══ Input material ══

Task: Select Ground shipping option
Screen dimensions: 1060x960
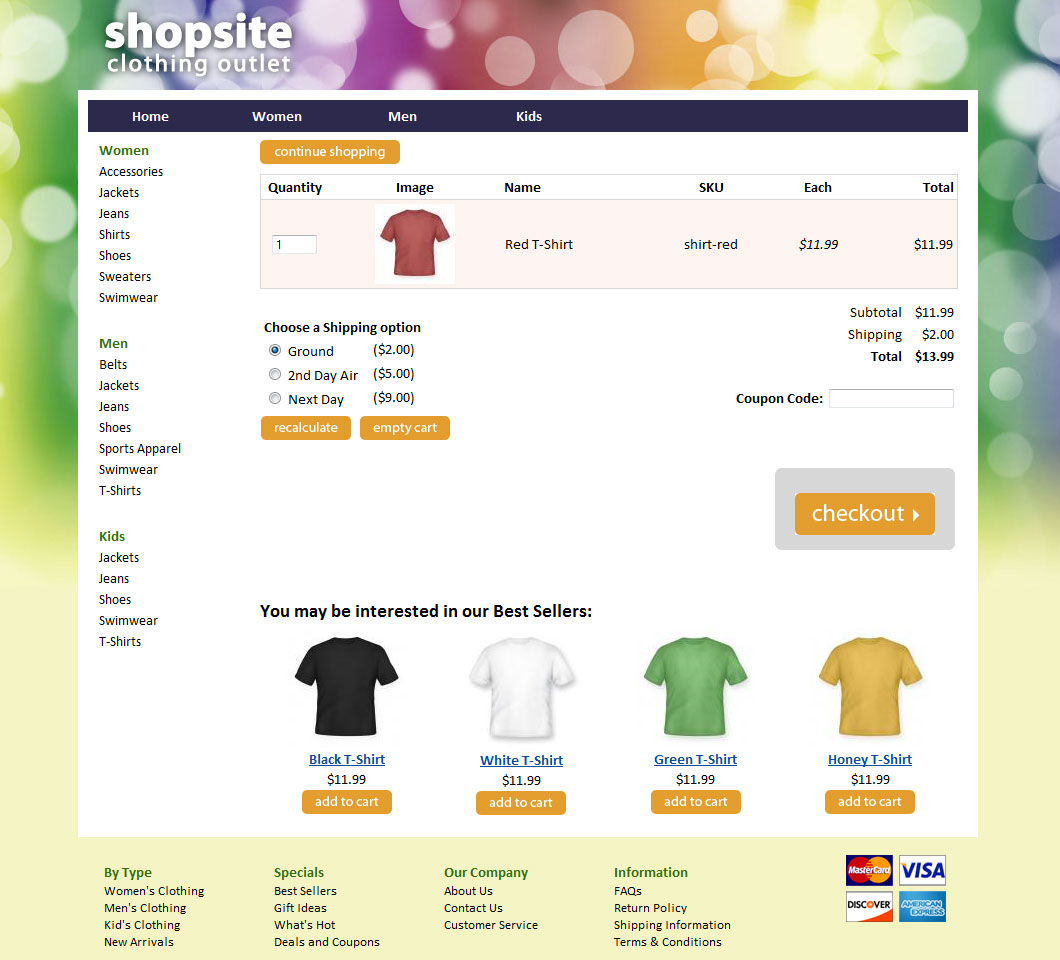Action: (x=274, y=350)
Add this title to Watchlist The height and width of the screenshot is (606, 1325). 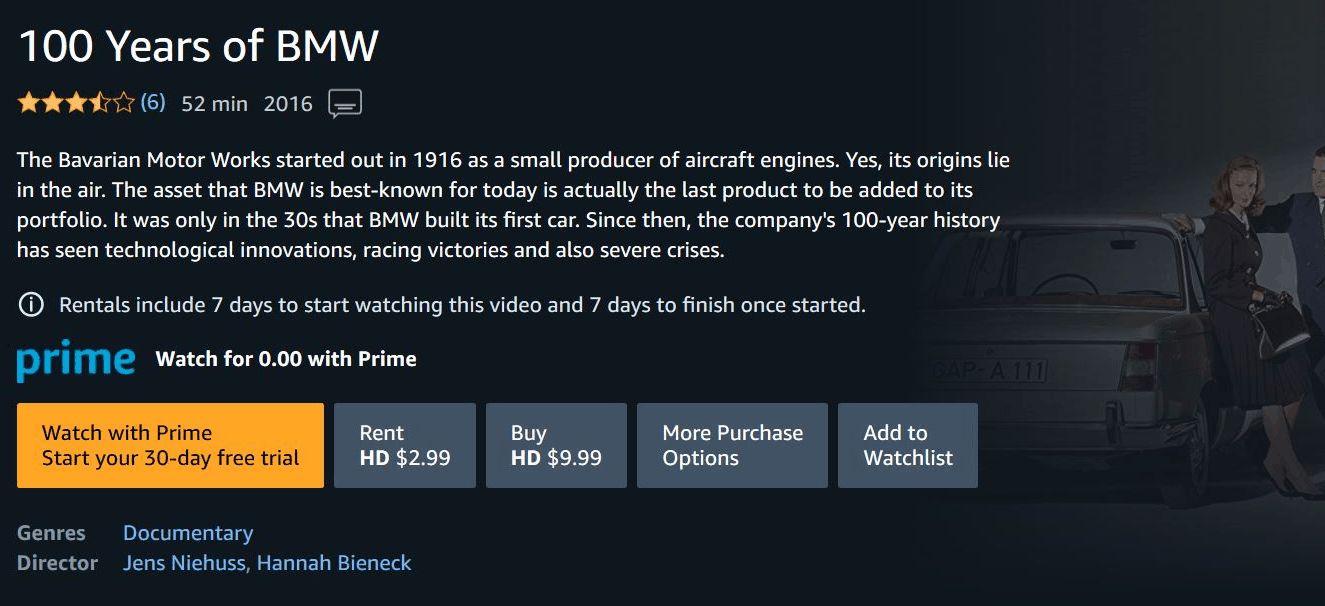[907, 446]

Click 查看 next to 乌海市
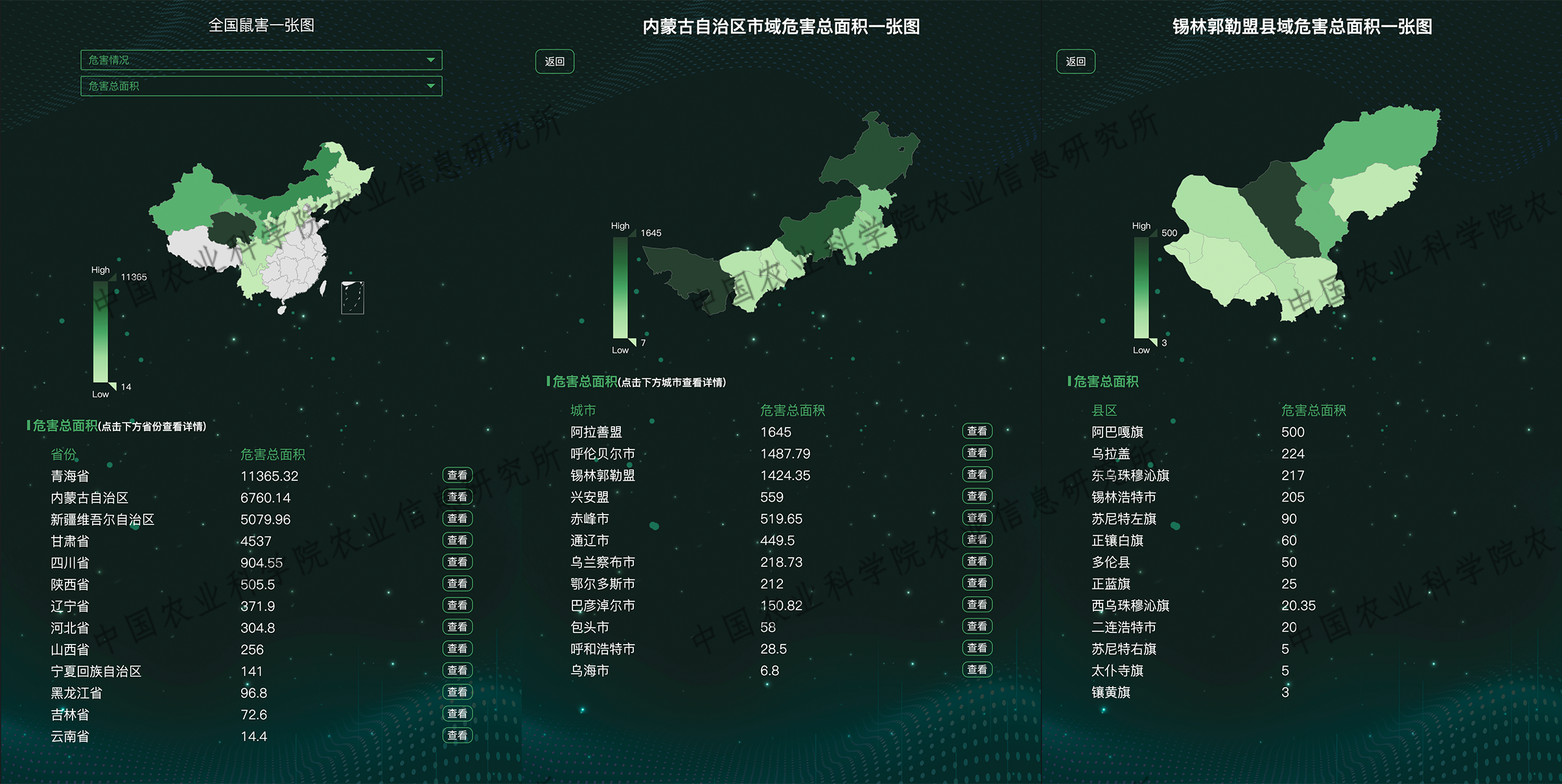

═══

=== What to work on ===
Return every line of the records above that contains the word "Select", copying each such line in full.

=== Reply to the task ===
Task: Select Ground shipping option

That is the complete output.